PROVIDED RECORDS
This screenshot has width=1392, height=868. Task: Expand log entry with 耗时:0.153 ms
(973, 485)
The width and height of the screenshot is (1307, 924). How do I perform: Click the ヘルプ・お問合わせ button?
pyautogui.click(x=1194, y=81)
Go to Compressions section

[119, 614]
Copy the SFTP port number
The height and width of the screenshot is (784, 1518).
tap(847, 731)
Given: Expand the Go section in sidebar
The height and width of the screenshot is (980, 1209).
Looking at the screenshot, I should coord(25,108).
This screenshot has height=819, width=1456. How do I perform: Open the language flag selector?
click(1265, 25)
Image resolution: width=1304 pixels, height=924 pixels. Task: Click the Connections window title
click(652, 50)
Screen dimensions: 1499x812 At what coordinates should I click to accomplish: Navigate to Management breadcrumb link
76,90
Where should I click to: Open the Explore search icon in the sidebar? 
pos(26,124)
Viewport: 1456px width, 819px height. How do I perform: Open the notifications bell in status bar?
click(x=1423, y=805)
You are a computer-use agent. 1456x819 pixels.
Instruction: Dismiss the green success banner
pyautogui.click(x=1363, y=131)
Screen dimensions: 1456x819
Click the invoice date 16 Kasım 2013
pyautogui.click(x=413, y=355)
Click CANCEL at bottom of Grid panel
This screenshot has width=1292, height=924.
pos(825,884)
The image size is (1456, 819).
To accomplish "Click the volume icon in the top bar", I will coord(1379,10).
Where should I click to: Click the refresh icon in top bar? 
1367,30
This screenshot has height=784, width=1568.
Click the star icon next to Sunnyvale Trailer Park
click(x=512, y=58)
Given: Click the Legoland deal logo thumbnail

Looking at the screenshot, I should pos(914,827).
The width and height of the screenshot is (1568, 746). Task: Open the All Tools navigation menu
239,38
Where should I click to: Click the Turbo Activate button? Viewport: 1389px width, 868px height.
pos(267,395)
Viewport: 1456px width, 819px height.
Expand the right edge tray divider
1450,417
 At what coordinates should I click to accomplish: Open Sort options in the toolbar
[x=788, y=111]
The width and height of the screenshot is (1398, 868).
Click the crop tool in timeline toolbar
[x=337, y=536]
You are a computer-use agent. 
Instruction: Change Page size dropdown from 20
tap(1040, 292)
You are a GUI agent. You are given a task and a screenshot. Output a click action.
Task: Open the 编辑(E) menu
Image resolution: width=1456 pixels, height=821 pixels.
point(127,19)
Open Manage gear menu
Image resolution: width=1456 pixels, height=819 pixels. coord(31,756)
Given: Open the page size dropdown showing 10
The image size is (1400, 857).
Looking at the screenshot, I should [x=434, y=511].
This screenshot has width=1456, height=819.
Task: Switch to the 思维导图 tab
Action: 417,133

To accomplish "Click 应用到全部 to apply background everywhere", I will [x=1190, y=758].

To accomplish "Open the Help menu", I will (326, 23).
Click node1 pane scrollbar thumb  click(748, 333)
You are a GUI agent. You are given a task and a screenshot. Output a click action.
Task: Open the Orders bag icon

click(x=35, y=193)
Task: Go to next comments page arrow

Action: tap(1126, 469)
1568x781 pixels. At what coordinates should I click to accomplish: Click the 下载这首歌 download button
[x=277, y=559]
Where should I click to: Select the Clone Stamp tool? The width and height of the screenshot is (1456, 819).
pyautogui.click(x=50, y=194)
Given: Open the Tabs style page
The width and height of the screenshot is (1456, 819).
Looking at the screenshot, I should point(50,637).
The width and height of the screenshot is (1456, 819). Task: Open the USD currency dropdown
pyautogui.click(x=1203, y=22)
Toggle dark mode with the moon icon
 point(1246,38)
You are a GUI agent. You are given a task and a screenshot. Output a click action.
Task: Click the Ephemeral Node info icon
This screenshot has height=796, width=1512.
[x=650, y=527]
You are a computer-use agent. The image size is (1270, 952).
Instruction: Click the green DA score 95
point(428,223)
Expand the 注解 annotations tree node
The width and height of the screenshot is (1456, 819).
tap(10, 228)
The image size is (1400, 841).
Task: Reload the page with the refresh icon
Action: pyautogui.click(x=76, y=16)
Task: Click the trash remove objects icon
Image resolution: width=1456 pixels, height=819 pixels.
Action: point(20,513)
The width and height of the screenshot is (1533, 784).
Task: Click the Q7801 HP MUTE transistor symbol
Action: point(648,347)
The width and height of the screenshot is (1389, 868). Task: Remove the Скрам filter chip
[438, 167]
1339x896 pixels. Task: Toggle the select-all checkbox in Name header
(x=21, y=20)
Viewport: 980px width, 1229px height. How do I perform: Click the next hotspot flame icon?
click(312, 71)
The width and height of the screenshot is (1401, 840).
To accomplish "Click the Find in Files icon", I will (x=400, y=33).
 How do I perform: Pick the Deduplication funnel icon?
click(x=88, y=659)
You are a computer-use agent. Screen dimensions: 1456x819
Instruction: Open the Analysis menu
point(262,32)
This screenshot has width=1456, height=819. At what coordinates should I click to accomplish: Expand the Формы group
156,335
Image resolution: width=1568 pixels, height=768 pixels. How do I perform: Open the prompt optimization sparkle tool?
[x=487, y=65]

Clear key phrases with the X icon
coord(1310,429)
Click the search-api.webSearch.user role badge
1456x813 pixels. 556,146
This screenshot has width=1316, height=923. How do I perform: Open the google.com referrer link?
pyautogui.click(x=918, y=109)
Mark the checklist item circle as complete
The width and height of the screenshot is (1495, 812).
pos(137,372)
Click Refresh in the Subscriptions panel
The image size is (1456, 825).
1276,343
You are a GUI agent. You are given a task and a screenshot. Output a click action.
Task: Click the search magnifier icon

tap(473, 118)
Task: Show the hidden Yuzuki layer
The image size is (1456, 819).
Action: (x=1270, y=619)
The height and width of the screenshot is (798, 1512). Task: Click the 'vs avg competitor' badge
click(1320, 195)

EXERCISE
Your reply should be one number: how many lines in the listing hold the word "will".

THE COMPLETED TASK
4